I think the other thing going on here is the need to find something positive involving the US military.

Sgt. Hook isn't stripping and sexually humiliating grown men? You mean to tell me he's actually making an honest attempt to do something decent for the people he's ostensibly trying to protect? Well, right on. (Now there's something to thumbs-up a camera about.)

I'm inclined to believe Sgt. Hook about the need for shoes, because he's actually there and I'm not. Yes, when you bring something of value into a place that has nothing of value, you might fuck up the ecosystem, but he's been there a little while, and I'd be willing to give him the benefit of the doubt when he says a shoe drive is something worth doing.
posted by chicobangs at 7:43 AM on June 17, 2004


Wasn't there an "incident" where Law Enforcement Officers in the US were requested (by an active officer) to send used bullet proof vests to Iraq to 'armor' unarmored Humvees (or similiar vehicles). US officials were embarrased and discarded the vests censoring the requester.
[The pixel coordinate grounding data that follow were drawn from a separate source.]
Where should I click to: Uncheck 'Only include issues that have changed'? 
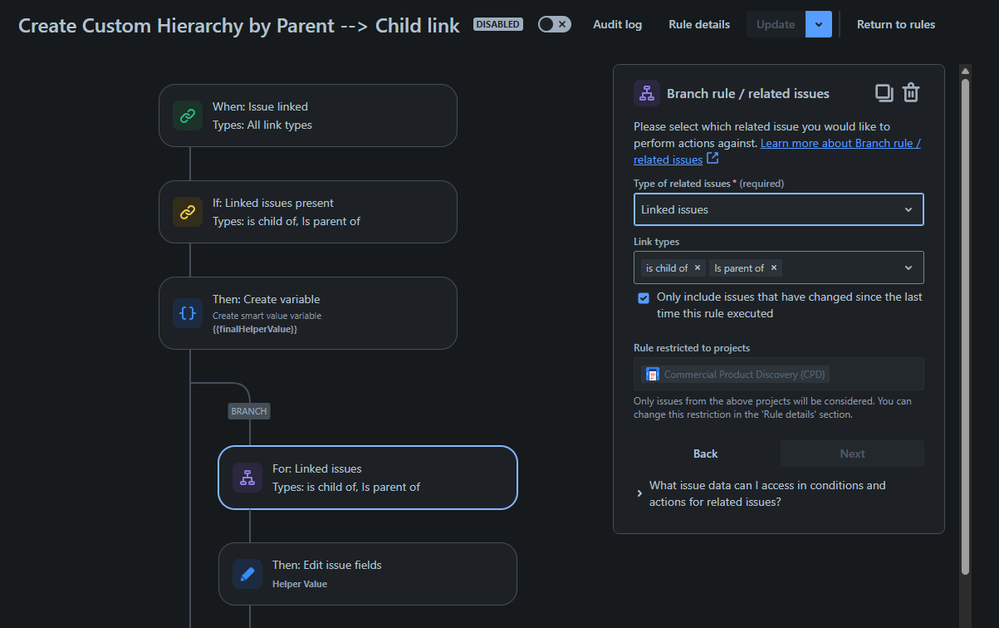[x=643, y=297]
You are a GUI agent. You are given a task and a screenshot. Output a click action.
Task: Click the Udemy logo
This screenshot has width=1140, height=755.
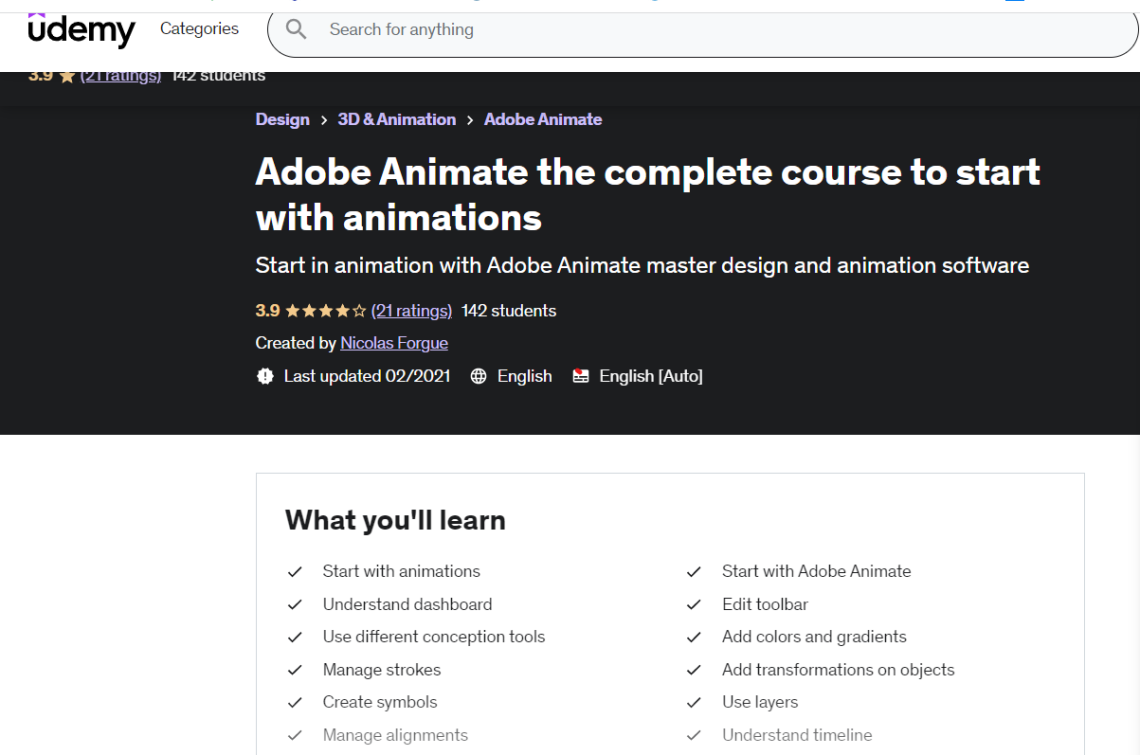[82, 31]
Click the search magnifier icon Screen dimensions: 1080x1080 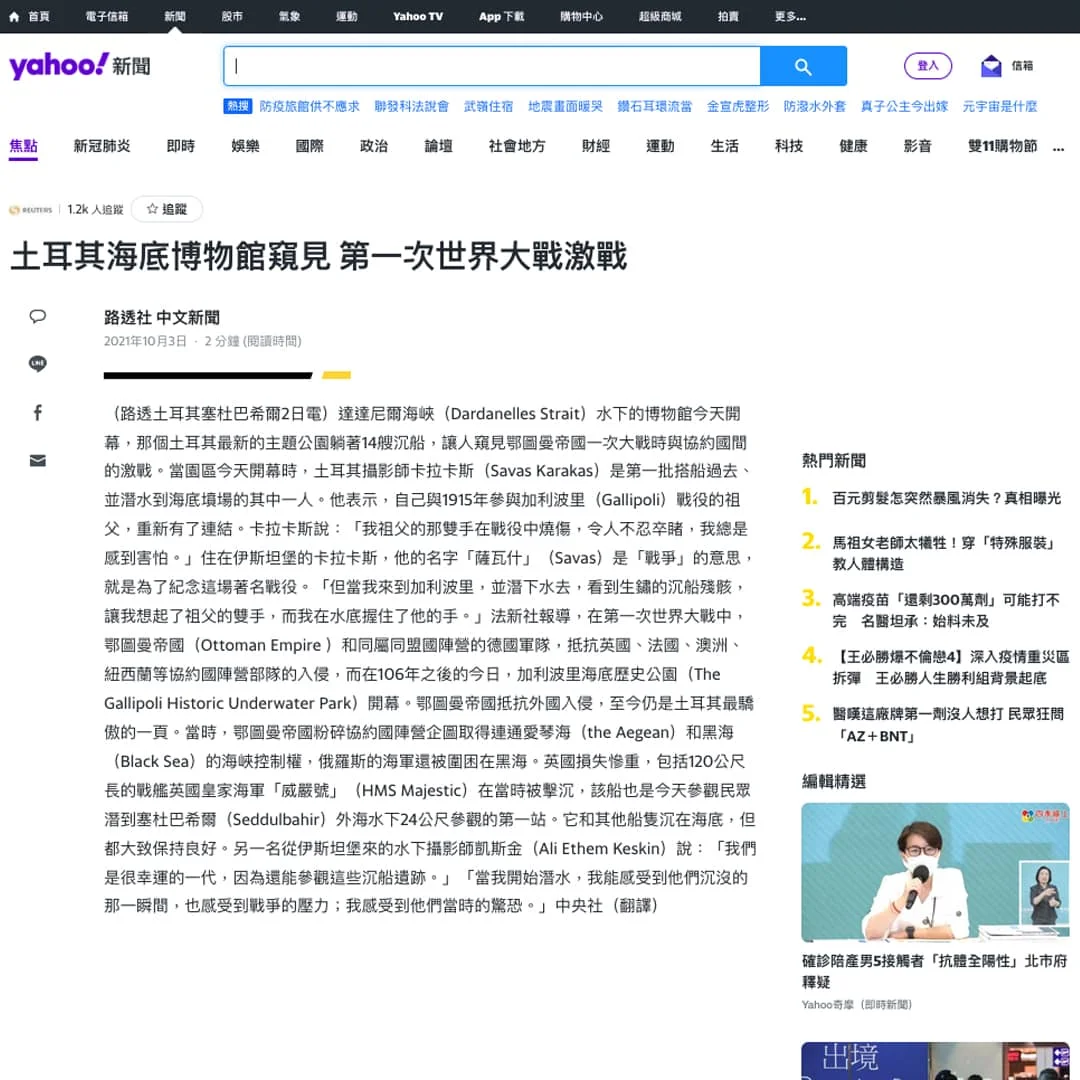tap(803, 65)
This differs how? Are Iraqi children's feet more important than US forces in unarmored vehicles?
posted by DBAPaul at 7:54 AM on June 17, 2004


I would think that after the first "shoe drop" if there are any problems, they would become known. For example, maybe the village elder would come and launch a complaint. Or the soldiers would figure out that nobody was wearing the shoes.

They already give the kids candy occasionally. I suppose that has caused irreparable harm as well?
posted by infowar at 7:56 AM on June 17, 2004


like the food drop?
posted by quarsan at 8:23 AM on June 17, 2004


I give up. You win. Nobody should ever try to help.